-- Task to complete --
Using the court opinion below, answer these:
(a) On what date was the order dismissing the post-conviction relief petition entered?
(b) Which judges heard the appeal?
(c) Who was the attorney for the respondent?

-- Page text --
-*-*-

Superior Court of New Jersey, Appellate Division
Sep 26, 2022
No. A-2181-20 (App. Div. Sep. 26, 2022)

Opinion

A-2181-20

09-26-2022

STATE OF NEW JERSEY, Plaintiff-Respondent, v. VAMBAH SHERIFF, a/k/a SEKOU M. SHERIFF, Defendant-Appellant.

Joseph E. Krakora, Public Defender, attorney for appellant (Anthony J. Vecchio, Designated Counsel, on the brief). Robert J. Carroll, Morris County Prosecutor, attorney for respondent (Tiffany M. Russo, Assistant Prosecutor, of counsel and on the brief).


NOT FOR PUBLICATION WITHOUT THE APPROVAL OF THE APPELLATE DIVISION

Submitted September 14, 2022

On appeal from the Superior Court of New Jersey, Law Division, Morris County, Indictment No. 11-06-0693.

Joseph E. Krakora, Public Defender, attorney for appellant (Anthony J. Vecchio, Designated Counsel, on the brief).

Robert J. Carroll, Morris County Prosecutor, attorney for respondent (Tiffany M. Russo, Assistant Prosecutor, of counsel and on the brief).

Before Judges Accurso and Firko.

PER CURIAM

Defendant Vambah Sheriff appeals from the November 9, 2020 order dismissing his petition for post-conviction relief (PCR) as time-barred. He claims the court erred in applying the bar, and the matter has to be remanded for an evidentiary hearing because he established a prima facie case of counsel's ineffectiveness for failing to interview a witness, to secure a document that would have exonerated him and to present other exculpatory evidence wrongfully withheld by the State. Because, as Judge Hanna explained in his meticulously detailed opinion, the petition is unquestionably time-barred and no fundamental injustice results from enforcing the bar, we affirm.

-*-*-

-- Provided data --

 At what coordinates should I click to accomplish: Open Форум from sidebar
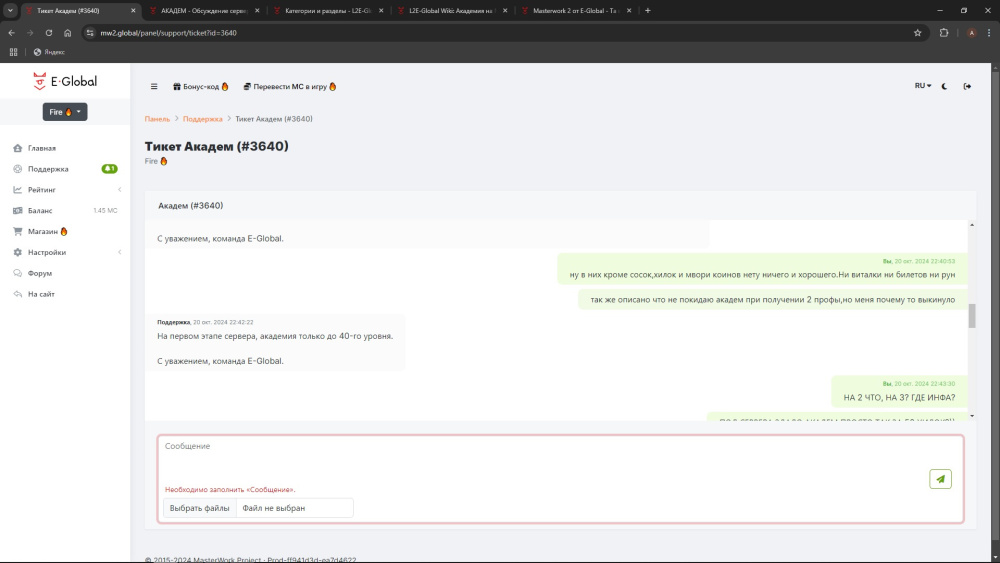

-*-*-

-- Exercise answer --
(a) November 9, 2020
(b) Judges Accurso and Firko
(c) Robert J. Carroll, Morris County Prosecutor